まぁ、今日は春蘭や秋蘭の水浴びを見物しているだけでもいいだろうな。そんな風に思っていると、秋蘭はこともなげに肩をすくめたのだった。
「何を言っているんだ、北郷。水着など無くても、裸になればいいではないか」
「な――――何を言ってるんだよ、秋蘭!」
「どうした? 互いに裸を見るのは初めてではないのだし、別に恥ずかしがる事もないだろう。なんなら、脱がすのを手伝ってやろうか」
意地悪そうな微笑みで、そんな事をいう秋蘭。からかうような口調だけど、その目はちっとも笑っていない………というか、本気の目だったりする。
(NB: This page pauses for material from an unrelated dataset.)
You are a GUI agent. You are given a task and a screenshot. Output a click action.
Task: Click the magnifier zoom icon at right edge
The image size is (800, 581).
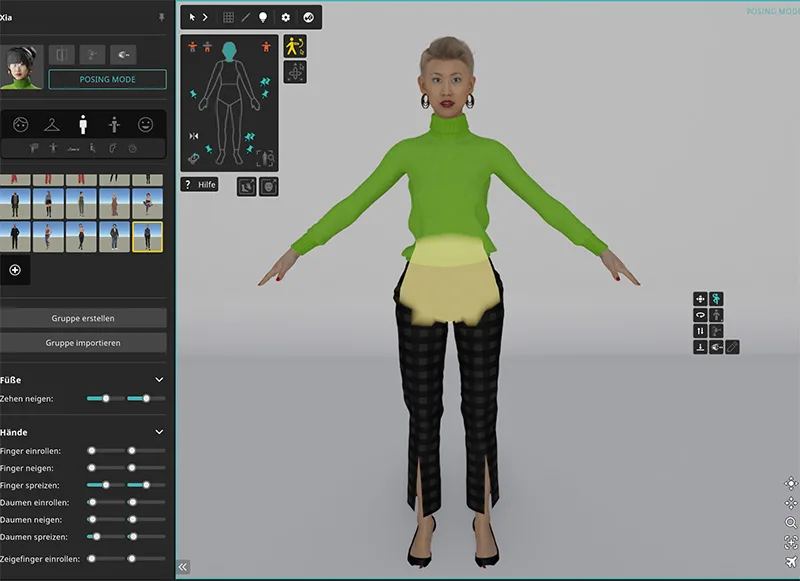click(791, 523)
「私達ばかりが、恥ずかしい思いをしたというのも不公平というものだろう。ここは公平に、北郷にも脱いでもらうのが良いと思うが………どうだ、姉者?」
「ふむ………そうだな。よし、そういうことなら手伝おう。秋蘭は北郷を抑えてくれ。私が直々に、北郷を剥いてやるとしよう」
「いや、意味分かって言ってるのか、春蘭!? ちょ、秋蘭も羽交い絞めにしないでくれ………あー!」
二人がかりで素っ裸にされて、強制的に水浴びに参加をさせられた俺………それで思ったことなのだが、水浴びをする時にはやっぱり水着が必要じゃないだろうか?
なんというか、水着を身に付けるというのは、精神的にも余裕が出来るものであり、素っ裸の俺は、水着の春蘭達を目の前にして、立つものも勃たなかったのである。
「ほらほら、どうした、北郷? そんな隅で縮こまっていては、楽しむものも楽しめないだろう?」
「そんなこと言ってもな、春蘭………って、秋蘭も覗き込まないでくれよ!」
「ふむ………なんだ、元気が無いな? てっきり、元気になっているものとばかり思っていたのだが」
「なれるはず無いだろ、この状況で………」
悪気の無い秋蘭の言葉に、俺はがっくりと肩を落とす。今後のためにも、男性用の水着も発注することにしよう…水辺で縮こまりながら、俺は固く心に誓ったのであった。